Data deduplication or the elimination of repetition of data to save storage space and speed transmission over the network – sounds good, right? ‘Data deduping’ is currently in the spotlight as a technique to help organisations boost efficiency and save money, although it’s not new. PC utilities like WinZip have been compressing files for some time. The new angle is doing this systematically across vast swathes of data. By reducing the storage volume required, enterprises may be able to keep more data on disk or even in flash memory, rather than in tape archives. Vendor estimates indicate customers might store up to 30 terabytes of digital data in a physical space of just one terabyte.
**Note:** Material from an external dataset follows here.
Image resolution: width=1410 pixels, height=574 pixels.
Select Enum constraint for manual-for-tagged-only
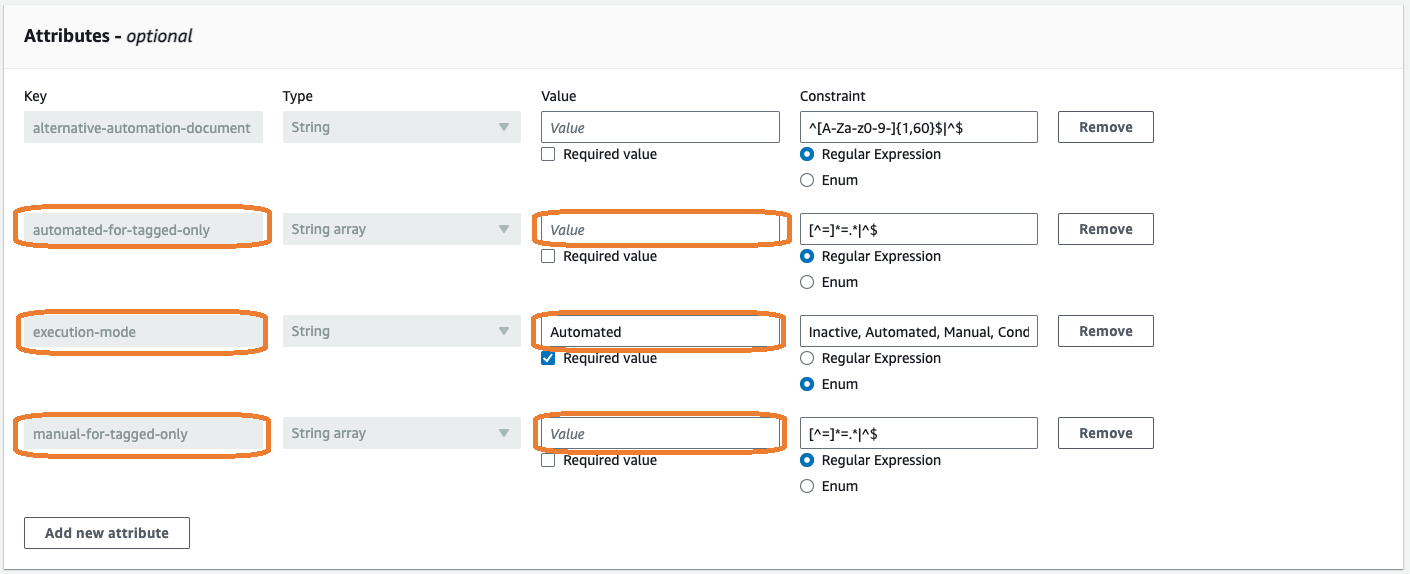tap(807, 487)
How then do you set about recovering deduplicated backups as part of a disaster recovery action? This is where data deduping needs a little more thought and DR planning. Whereas individually zipped files can simply be run backwards through the zipping application, massively deduped data use a separate database of references that point to places where duplicate data existed. If you want your data back in their original form (including instances of repetition), that database of references is a crucial component. And that’s assuming you haven’t been a victim of a further problem for disaster recovery, the ‘hash collision’.
Essentially, the deduplication process assigns a unique hash number or reference to each chunk of data processed. It then compares these hash numbers to detect duplicate data (chunks that have the same hash number). However, some hashing algorithms may occasionally generate the same hash number for two different chunks of data. In that case, data will be lost because the system will consider the two chunks to be the same and not fully record the second chunk. So if you’re thinking of deploying data deduplication, remember to factor in both of these aspects when you update your disaster recovery planning.